We hear plenty about the deleterious health impacts of obesity, which now affects more than a third of Americans. However, a new study examined another and equally disquieting downside of this condition—dehumanization.
Folks struggling with obesity and those overweight but not obese (another third of us) have long suffered the indignities of fat jokes and denigrating terms like “pig out” and “beached whale,” to name a few. These insults permeate our cultural mindset toward those with this issue, reflecting a set of deeply ingrained attitudes we rarely challenge. However, dehumanization goes beyond ridicule, and it can be far more psychologically damaging. Why? Because it assaults one’s essential worth.
The research in question examined whether people believe obese individuals are “less evolved and human” than their thinner counterparts. Sadly, most do. As part of the study, the researchers also obtained BMI readings for the 1,500 or so folks who participated; this was to determine if thinner people are more likely than overweight ones to dehumanize those with obesity. Perhaps to your surprise, even overweight individuals in the study often dehumanized obese folks.

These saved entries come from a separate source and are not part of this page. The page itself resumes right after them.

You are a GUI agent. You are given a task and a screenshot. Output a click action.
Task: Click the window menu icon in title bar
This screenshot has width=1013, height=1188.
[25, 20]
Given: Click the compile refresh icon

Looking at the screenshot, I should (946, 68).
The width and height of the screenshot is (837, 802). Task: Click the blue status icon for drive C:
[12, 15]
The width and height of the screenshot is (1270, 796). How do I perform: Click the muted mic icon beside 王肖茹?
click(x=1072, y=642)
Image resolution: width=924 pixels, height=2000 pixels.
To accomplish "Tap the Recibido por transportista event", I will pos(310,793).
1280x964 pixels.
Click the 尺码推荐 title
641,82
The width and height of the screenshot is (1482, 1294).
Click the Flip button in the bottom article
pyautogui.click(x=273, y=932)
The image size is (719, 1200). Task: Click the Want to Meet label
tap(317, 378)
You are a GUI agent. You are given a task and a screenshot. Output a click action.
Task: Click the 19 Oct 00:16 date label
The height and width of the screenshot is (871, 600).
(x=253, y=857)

However, I don’t find this odd, because many who struggle with weight internalize the negativity they experience from others and the culture at large, essentially turning on themselves.
The bottom line? Many of us view people with obesity as “less human.”
The causes of obesity are multi-faceted and complex, incorporating such factors as genetics, environment, lifestyle choices, socio-economic status, metabolic set point and cultural attitudes (such as those in the study). There is evidence the negative social stigma attached to obesity undermines efforts to address it. Shaming, mocking and ostracizing fail to motivate people to better manage this condition. Au contraire, these verbal sticks-and-stones diminish the self-esteem and can-do mindset required for meeting this health challenge.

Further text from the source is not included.